___ Vorliegender Text

Gericht: Oberlandesgericht Karlsruhe
Beschluss verkündet am 11.04.2005
Aktenzeichen: 1 Ws 506/04
Rechtsgebiete: StVollzG, VwVfG


Vorschriften:

StVollzG § 14 Abs. 2
StVollzG § 41 Abs. 1 Satz 1
StVollzG § 50 Abs. 1 Satz 1
StVollzG § 88 Abs. 2 Nr. 3
StVollzG § 102
StVollzG § 103 Abs. 1 Nr. 7
StVollzG § 116
VwVfG § 49 Abs. 2 Nr. 3
1. Sollen einem Strafgefangenen Haftkosten wegen schuldhafter Nichterfüllung seiner Arbeitspflicht in Rechnung gestellt werden, so hat die Anstalt in diesem oder in einem gesonderten Bescheid die tragenden Gründe hierfür darzulegen.

______

▶ Aufgabe 1: Gib aus dem Gerichtsbeschluss den Abschnitt von "StVollzG § 14" bis einschließlich "Gründe hierfür darzulegen." wortgetreu aus.
▶ Aufgabe 2: An welchem Tag wurde der Gerichtsbeschluss verkündet?
Die Datensätze spielen hierfür keine Rolle.

___ Mitgelieferte Datensätze

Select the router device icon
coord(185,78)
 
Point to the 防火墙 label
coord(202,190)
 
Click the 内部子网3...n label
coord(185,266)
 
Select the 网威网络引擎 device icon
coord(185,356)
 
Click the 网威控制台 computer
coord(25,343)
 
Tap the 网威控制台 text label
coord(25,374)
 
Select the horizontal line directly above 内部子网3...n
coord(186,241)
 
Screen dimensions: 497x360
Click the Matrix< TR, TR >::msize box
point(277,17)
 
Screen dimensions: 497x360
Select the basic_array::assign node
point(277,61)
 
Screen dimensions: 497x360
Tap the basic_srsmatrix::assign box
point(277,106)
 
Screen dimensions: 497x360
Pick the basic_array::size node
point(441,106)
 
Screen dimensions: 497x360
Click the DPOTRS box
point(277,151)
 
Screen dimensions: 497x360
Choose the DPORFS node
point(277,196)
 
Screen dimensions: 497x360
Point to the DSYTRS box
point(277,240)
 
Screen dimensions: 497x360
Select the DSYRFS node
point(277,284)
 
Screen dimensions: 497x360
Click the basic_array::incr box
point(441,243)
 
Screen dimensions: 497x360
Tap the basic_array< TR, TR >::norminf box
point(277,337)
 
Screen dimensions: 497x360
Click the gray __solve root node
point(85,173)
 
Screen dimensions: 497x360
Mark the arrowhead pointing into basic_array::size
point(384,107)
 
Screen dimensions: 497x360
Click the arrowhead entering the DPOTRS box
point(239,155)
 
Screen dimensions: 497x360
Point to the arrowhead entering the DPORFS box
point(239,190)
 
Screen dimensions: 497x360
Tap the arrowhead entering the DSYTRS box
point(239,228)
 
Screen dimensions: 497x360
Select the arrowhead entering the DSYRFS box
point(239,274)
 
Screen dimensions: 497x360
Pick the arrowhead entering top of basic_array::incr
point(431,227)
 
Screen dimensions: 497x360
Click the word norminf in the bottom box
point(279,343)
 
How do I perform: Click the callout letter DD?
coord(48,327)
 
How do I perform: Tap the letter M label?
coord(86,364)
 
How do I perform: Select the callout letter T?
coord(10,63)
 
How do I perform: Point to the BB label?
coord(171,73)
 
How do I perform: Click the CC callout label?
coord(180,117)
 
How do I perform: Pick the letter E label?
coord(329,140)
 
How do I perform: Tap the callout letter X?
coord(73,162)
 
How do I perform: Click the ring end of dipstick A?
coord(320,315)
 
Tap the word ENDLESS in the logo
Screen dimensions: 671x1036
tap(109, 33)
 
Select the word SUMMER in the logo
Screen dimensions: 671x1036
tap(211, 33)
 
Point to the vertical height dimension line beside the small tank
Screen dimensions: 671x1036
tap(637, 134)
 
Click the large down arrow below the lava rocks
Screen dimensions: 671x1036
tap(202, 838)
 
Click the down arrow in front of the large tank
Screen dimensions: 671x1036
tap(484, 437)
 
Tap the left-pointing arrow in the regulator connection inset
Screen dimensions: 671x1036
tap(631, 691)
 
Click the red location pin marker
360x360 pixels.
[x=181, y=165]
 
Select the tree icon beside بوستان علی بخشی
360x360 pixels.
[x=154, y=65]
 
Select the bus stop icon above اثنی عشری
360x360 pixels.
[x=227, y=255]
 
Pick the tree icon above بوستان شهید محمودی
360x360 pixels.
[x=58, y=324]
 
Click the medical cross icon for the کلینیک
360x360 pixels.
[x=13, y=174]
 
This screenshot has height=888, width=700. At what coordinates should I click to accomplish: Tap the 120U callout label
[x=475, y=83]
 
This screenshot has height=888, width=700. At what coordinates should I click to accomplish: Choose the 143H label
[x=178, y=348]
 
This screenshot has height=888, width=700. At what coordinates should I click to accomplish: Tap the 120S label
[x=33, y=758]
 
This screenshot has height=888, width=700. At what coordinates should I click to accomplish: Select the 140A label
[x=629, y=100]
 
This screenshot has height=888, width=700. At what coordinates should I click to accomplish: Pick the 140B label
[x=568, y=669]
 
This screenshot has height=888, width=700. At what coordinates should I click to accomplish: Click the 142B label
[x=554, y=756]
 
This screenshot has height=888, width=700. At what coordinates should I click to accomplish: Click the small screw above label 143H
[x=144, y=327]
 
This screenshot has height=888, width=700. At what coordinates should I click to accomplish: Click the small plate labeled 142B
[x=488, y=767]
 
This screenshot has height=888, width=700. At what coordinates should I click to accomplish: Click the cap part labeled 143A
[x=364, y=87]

______
___ Mitgelieferte Datensätze

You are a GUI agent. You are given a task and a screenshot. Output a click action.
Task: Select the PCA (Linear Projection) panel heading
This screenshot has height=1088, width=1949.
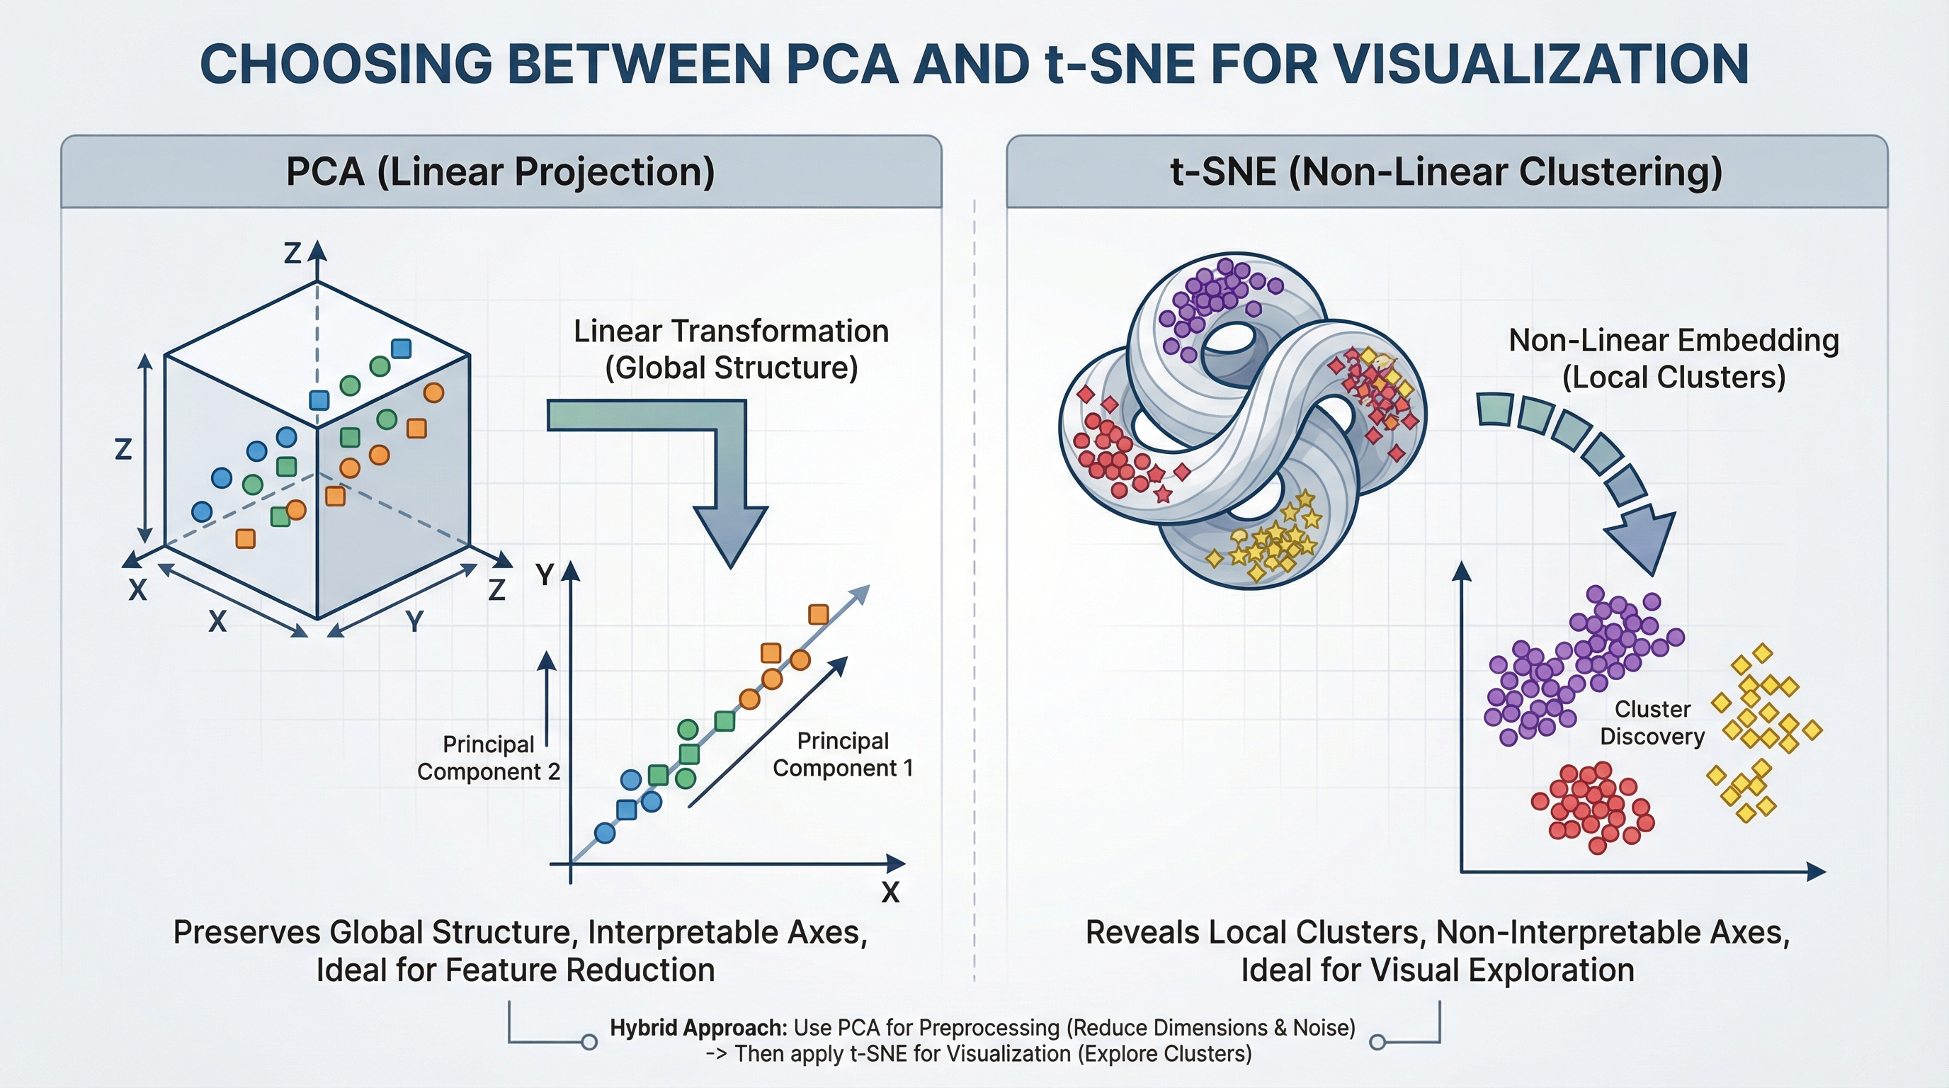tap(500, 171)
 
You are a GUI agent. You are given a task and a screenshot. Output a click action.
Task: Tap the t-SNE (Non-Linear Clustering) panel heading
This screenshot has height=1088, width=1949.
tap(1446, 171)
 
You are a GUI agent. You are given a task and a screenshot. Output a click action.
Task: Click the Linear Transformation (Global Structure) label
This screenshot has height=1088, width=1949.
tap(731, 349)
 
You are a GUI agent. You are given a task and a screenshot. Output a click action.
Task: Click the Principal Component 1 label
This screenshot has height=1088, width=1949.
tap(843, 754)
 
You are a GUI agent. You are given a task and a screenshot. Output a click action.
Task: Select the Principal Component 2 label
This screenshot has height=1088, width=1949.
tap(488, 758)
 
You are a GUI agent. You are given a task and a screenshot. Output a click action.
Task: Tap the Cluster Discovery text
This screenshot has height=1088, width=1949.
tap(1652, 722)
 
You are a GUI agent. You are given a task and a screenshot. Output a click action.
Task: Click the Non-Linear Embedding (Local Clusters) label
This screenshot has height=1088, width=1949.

______

▶ Erwartete Antwort 1:
StVollzG § 14 Abs. 2
StVollzG § 41 Abs. 1 Satz 1
StVollzG § 50 Abs. 1 Satz 1
StVollzG § 88 Abs. 2 Nr. 3
StVollzG § 102
StVollzG § 103 Abs. 1 Nr. 7
StVollzG § 116
VwVfG § 49 Abs. 2 Nr. 3
1. Sollen einem Strafgefangenen Haftkosten wegen schuldhafter Nichterfüllung seiner Arbeitspflicht in Rechnung gestellt werden, so hat die Anstalt in diesem oder in einem gesonderten Bescheid die tragenden Gründe hierfür darzulegen.

▶ Erwartete Antwort 2: Am 11.04.2005.